In the case of TRF Ltd.(supra) relied by the petitioner, the arbitration agreement contemplated that all disputes between the parties thereto were to be referred to the sole arbitration of the Managing Director of the respondent or his nominee. Disputes having arisen between the parties and the appellant invoking the arbitration clause, the Managing Director of the respondent referred the same for arbitration to his nominee. In those facts of the said case, the Supreme Court held that when in view of the prohibitions contained in the clauses of the Fifth and Seventh Schedule of the Acct of 1996 (which are already quoted above) when the Managing Director of the respondent could not have himself act as the arbitrator he also lacked the authority in law to nominate an arbitrator. However, in the facts of the present case when the General Manager of the respondent railway is not to act as the arbitrator, the said decision of the Supreme Court in the case of TRF Ltd.(supra) has no application. It is settled law that judgments should not be read as statutes. A decision is an authority for which it decided and not what can logicaliy deduced therefrom.

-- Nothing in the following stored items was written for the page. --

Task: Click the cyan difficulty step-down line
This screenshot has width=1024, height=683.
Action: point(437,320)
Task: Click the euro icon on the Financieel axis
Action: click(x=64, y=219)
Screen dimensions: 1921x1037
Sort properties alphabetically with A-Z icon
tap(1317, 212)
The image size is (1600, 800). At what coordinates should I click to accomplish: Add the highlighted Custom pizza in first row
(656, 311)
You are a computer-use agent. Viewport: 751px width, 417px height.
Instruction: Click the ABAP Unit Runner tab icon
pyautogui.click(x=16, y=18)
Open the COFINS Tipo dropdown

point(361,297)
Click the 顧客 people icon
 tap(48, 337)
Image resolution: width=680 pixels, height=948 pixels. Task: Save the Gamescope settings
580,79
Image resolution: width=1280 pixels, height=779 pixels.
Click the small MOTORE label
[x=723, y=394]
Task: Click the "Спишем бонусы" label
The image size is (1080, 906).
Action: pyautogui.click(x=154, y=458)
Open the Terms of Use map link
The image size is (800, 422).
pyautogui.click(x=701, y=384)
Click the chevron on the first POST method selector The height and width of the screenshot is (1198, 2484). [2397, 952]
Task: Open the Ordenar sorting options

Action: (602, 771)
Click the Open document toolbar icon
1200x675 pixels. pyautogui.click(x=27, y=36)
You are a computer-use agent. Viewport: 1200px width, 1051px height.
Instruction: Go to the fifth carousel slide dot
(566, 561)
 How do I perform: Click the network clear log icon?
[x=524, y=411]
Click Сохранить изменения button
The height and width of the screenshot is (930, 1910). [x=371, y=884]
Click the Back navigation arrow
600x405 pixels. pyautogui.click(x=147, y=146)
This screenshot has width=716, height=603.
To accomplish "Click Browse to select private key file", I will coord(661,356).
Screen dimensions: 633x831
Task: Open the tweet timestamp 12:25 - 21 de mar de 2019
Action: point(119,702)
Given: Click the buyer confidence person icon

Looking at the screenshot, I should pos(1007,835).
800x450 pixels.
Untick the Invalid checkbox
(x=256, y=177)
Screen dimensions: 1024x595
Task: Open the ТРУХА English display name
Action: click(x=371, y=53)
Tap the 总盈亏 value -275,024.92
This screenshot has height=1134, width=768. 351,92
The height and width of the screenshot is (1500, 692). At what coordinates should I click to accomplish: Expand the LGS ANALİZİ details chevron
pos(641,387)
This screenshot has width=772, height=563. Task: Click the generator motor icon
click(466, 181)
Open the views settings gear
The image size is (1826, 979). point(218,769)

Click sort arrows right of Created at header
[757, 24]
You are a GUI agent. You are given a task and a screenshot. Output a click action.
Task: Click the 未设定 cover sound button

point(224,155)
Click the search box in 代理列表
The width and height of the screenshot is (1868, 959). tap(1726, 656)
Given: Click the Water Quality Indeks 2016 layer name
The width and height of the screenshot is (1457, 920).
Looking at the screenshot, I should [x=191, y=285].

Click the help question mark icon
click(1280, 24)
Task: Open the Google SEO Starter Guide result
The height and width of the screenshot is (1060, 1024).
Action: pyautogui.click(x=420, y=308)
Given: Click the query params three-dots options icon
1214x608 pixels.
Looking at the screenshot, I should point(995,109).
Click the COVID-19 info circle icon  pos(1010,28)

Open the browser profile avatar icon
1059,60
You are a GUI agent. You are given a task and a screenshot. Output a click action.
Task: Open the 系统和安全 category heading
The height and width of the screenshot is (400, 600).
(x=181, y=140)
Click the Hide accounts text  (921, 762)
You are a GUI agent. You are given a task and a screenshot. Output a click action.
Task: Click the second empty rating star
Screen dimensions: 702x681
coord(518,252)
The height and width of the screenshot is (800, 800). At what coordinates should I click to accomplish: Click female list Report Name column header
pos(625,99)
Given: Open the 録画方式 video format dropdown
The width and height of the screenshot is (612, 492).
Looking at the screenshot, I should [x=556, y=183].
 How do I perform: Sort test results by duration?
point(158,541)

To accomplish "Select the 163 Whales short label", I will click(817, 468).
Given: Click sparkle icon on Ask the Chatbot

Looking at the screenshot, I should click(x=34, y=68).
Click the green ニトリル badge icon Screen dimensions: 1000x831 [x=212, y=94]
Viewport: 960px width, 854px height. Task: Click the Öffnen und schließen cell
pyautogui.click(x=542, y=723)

It is also well settled that a little difference in facts or additional facts may make a lot of difference in precedential value of a decision.

For all the foregoing reasons, I do not find any merit in this application and the same stands rejected.

The arbitrator is directed to fix the venue and hold the sittings of the arbitral proceedings after serving notice on the parties. The arbitrator shall also make a disclosure in the form specified in the Sixth Schedule of the Act of 1996 and pass fresh directions for filing of the statement of claim, statement of defence/counter-statement and rejoinder by the respective parties.

The arbitrator is requested to make and publish the award in the arbitral proceeding within one year from the date of filing of the statement of claim by the present petitioner. The parties are also directed to render full cooperation to the arbitrator to make and publish his award as directed above.

With the above directions, the application A.P. 1075 of 2017 stands disposed of. There shall , however, be no order as to costs.

Let, urgent certified copy of this judgment be made available to the parties, subject to compliance with the required formalities.